*** Opening Information given ***
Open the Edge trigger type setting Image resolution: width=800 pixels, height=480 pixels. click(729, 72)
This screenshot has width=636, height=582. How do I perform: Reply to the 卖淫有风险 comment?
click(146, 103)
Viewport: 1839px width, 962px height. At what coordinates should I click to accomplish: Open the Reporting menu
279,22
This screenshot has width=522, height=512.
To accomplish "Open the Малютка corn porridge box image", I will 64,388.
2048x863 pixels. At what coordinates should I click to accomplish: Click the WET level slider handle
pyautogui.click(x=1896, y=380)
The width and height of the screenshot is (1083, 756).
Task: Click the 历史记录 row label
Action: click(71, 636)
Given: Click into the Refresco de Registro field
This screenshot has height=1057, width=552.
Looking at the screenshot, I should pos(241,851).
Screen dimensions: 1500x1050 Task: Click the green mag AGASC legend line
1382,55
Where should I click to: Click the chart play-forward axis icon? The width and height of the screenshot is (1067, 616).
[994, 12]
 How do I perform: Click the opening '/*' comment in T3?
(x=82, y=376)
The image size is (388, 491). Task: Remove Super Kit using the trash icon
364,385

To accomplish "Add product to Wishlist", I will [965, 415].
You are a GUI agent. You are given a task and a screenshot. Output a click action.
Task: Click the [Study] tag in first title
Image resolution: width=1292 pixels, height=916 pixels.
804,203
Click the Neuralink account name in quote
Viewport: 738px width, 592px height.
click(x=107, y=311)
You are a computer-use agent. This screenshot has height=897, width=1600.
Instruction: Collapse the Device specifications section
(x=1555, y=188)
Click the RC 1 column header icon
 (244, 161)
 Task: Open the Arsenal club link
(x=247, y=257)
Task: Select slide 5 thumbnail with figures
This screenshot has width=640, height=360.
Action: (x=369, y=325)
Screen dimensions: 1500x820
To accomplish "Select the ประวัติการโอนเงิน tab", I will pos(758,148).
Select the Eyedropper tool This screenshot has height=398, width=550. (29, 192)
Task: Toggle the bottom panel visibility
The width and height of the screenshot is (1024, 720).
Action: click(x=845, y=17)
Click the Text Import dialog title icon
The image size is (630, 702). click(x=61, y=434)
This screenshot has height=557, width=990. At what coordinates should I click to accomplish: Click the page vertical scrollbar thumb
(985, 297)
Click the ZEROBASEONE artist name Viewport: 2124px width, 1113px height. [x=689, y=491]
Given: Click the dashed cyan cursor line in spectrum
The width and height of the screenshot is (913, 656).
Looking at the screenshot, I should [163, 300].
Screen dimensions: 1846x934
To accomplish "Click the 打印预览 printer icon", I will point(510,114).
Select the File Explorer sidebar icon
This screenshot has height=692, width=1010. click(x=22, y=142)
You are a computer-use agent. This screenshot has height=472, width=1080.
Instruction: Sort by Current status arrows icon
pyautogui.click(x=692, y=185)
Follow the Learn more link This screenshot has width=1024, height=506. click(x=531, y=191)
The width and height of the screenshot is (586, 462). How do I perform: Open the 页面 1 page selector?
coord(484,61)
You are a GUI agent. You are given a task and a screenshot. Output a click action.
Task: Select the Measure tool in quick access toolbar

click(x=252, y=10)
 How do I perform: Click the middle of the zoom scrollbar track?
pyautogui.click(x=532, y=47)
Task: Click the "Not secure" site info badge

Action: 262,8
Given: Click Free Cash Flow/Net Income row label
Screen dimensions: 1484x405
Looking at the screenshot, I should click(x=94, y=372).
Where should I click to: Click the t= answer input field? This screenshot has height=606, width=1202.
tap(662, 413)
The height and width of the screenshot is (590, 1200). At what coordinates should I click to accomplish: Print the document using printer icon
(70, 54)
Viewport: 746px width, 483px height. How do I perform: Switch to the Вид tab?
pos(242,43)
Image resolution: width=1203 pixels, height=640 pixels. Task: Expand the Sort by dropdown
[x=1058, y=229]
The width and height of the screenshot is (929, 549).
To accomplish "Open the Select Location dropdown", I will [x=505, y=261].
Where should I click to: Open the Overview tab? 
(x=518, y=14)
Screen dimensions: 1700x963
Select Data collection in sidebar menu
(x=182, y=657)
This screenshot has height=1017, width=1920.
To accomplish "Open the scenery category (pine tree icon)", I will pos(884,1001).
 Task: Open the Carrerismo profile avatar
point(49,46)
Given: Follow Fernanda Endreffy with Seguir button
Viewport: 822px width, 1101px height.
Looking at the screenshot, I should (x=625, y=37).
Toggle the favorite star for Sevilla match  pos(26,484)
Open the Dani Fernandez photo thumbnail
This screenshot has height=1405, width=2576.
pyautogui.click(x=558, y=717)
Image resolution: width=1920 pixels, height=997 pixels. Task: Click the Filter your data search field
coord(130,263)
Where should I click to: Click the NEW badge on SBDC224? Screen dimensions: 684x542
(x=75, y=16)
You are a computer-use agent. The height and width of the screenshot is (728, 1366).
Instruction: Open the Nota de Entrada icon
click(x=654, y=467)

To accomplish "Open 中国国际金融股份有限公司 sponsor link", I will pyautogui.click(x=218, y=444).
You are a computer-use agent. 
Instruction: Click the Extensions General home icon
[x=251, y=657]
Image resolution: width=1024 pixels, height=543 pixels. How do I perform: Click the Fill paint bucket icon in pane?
*** Closing Information given ***
Keeping every word as it is, repeat all of the records.

Open the Edge trigger type setting Image resolution: width=800 pixels, height=480 pixels. click(729, 72)
This screenshot has width=636, height=582. How do I perform: Reply to the 卖淫有风险 comment?
click(146, 103)
Viewport: 1839px width, 962px height. At what coordinates should I click to accomplish: Open the Reporting menu
279,22
This screenshot has width=522, height=512.
To accomplish "Open the Малютка corn porridge box image", I will 64,388.
2048x863 pixels. At what coordinates should I click to accomplish: Click the WET level slider handle
pyautogui.click(x=1896, y=380)
The width and height of the screenshot is (1083, 756).
Task: Click the 历史记录 row label
Action: click(71, 636)
Given: Click into the Refresco de Registro field
This screenshot has height=1057, width=552.
Looking at the screenshot, I should pos(241,851).
Screen dimensions: 1500x1050 Task: Click the green mag AGASC legend line
1382,55
Where should I click to: Click the chart play-forward axis icon? The width and height of the screenshot is (1067, 616).
[994, 12]
 How do I perform: Click the opening '/*' comment in T3?
(x=82, y=376)
The image size is (388, 491). Task: Remove Super Kit using the trash icon
364,385

To accomplish "Add product to Wishlist", I will [965, 415].
You are a GUI agent. You are given a task and a screenshot. Output a click action.
Task: Click the [Study] tag in first title
Image resolution: width=1292 pixels, height=916 pixels.
804,203
Click the Neuralink account name in quote
Viewport: 738px width, 592px height.
click(x=107, y=311)
You are a computer-use agent. This screenshot has height=897, width=1600.
Instruction: Collapse the Device specifications section
(x=1555, y=188)
Click the RC 1 column header icon
 (244, 161)
 Task: Open the Arsenal club link
(x=247, y=257)
Task: Select slide 5 thumbnail with figures
This screenshot has width=640, height=360.
Action: (x=369, y=325)
Screen dimensions: 1500x820
To accomplish "Select the ประวัติการโอนเงิน tab", I will pos(758,148).
Select the Eyedropper tool This screenshot has height=398, width=550. (29, 192)
Task: Toggle the bottom panel visibility
The width and height of the screenshot is (1024, 720).
Action: click(x=845, y=17)
Click the Text Import dialog title icon
The image size is (630, 702). click(x=61, y=434)
This screenshot has height=557, width=990. At what coordinates should I click to accomplish: Click the page vertical scrollbar thumb
(985, 297)
Click the ZEROBASEONE artist name Viewport: 2124px width, 1113px height. [x=689, y=491]
Given: Click the dashed cyan cursor line in spectrum
The width and height of the screenshot is (913, 656).
Looking at the screenshot, I should [163, 300].
Screen dimensions: 1846x934
To accomplish "Click the 打印预览 printer icon", I will point(510,114).
Select the File Explorer sidebar icon
This screenshot has height=692, width=1010. click(x=22, y=142)
You are a computer-use agent. This screenshot has height=472, width=1080.
Instruction: Sort by Current status arrows icon
pyautogui.click(x=692, y=185)
Follow the Learn more link This screenshot has width=1024, height=506. click(x=531, y=191)
The width and height of the screenshot is (586, 462). How do I perform: Open the 页面 1 page selector?
coord(484,61)
You are a GUI agent. You are given a task and a screenshot. Output a click action.
Task: Select the Measure tool in quick access toolbar

click(x=252, y=10)
 How do I perform: Click the middle of the zoom scrollbar track?
pyautogui.click(x=532, y=47)
Task: Click the "Not secure" site info badge

Action: 262,8
Given: Click Free Cash Flow/Net Income row label
Screen dimensions: 1484x405
Looking at the screenshot, I should click(x=94, y=372).
Where should I click to: Click the t= answer input field? This screenshot has height=606, width=1202.
tap(662, 413)
The height and width of the screenshot is (590, 1200). At what coordinates should I click to accomplish: Print the document using printer icon
(70, 54)
Viewport: 746px width, 483px height. How do I perform: Switch to the Вид tab?
pos(242,43)
Image resolution: width=1203 pixels, height=640 pixels. Task: Expand the Sort by dropdown
[x=1058, y=229]
The width and height of the screenshot is (929, 549).
To accomplish "Open the Select Location dropdown", I will [x=505, y=261].
Where should I click to: Open the Overview tab? 
(x=518, y=14)
Screen dimensions: 1700x963
Select Data collection in sidebar menu
(x=182, y=657)
This screenshot has height=1017, width=1920.
To accomplish "Open the scenery category (pine tree icon)", I will pos(884,1001).
 Task: Open the Carrerismo profile avatar
point(49,46)
Given: Follow Fernanda Endreffy with Seguir button
Viewport: 822px width, 1101px height.
Looking at the screenshot, I should (x=625, y=37).
Toggle the favorite star for Sevilla match  pos(26,484)
Open the Dani Fernandez photo thumbnail
This screenshot has height=1405, width=2576.
pyautogui.click(x=558, y=717)
Image resolution: width=1920 pixels, height=997 pixels. Task: Click the Filter your data search field
coord(130,263)
Where should I click to: Click the NEW badge on SBDC224? Screen dimensions: 684x542
(x=75, y=16)
You are a computer-use agent. The height and width of the screenshot is (728, 1366).
Instruction: Open the Nota de Entrada icon
click(x=654, y=467)

To accomplish "Open 中国国际金融股份有限公司 sponsor link", I will pyautogui.click(x=218, y=444).
You are a computer-use agent. 
Instruction: Click the Extensions General home icon
[x=251, y=657]
Image resolution: width=1024 pixels, height=543 pixels. How do I perform: Click the Fill paint bucket icon in pane?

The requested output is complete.